**Problem description:** Leave the pictures out. Return all other data exactly.

(Beginning of Data for this exercise)

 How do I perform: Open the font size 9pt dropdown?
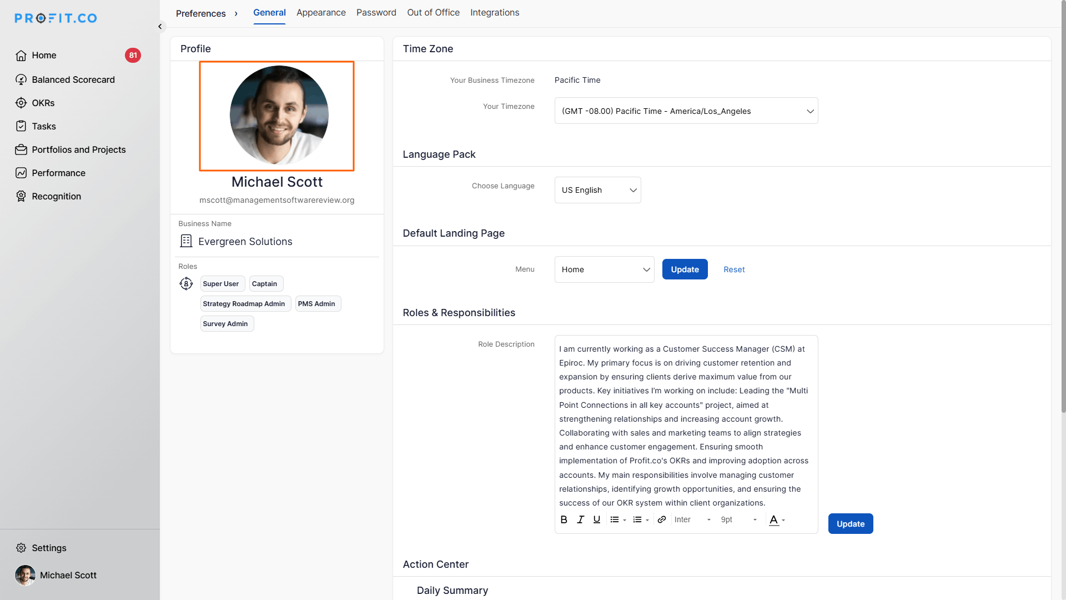coord(738,519)
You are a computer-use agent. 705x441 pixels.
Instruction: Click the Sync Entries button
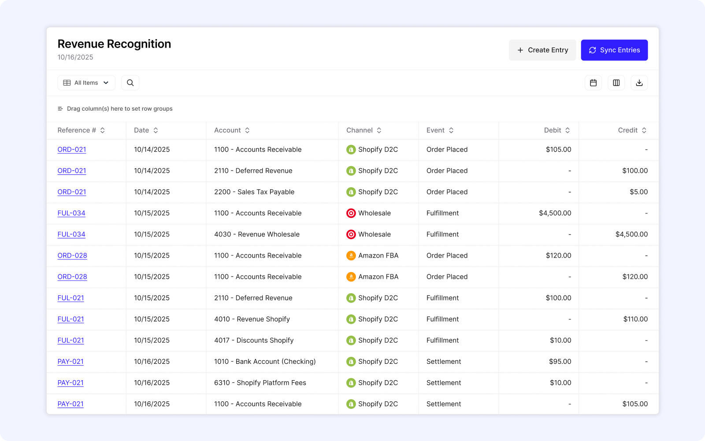point(614,50)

(End of Data for this exercise)

**Completed task:**
 How do I perform: Open the font size 9pt dropdown?
coord(738,519)
You are a computer-use agent. 705x441 pixels.
Instruction: Click the Sync Entries button
point(614,50)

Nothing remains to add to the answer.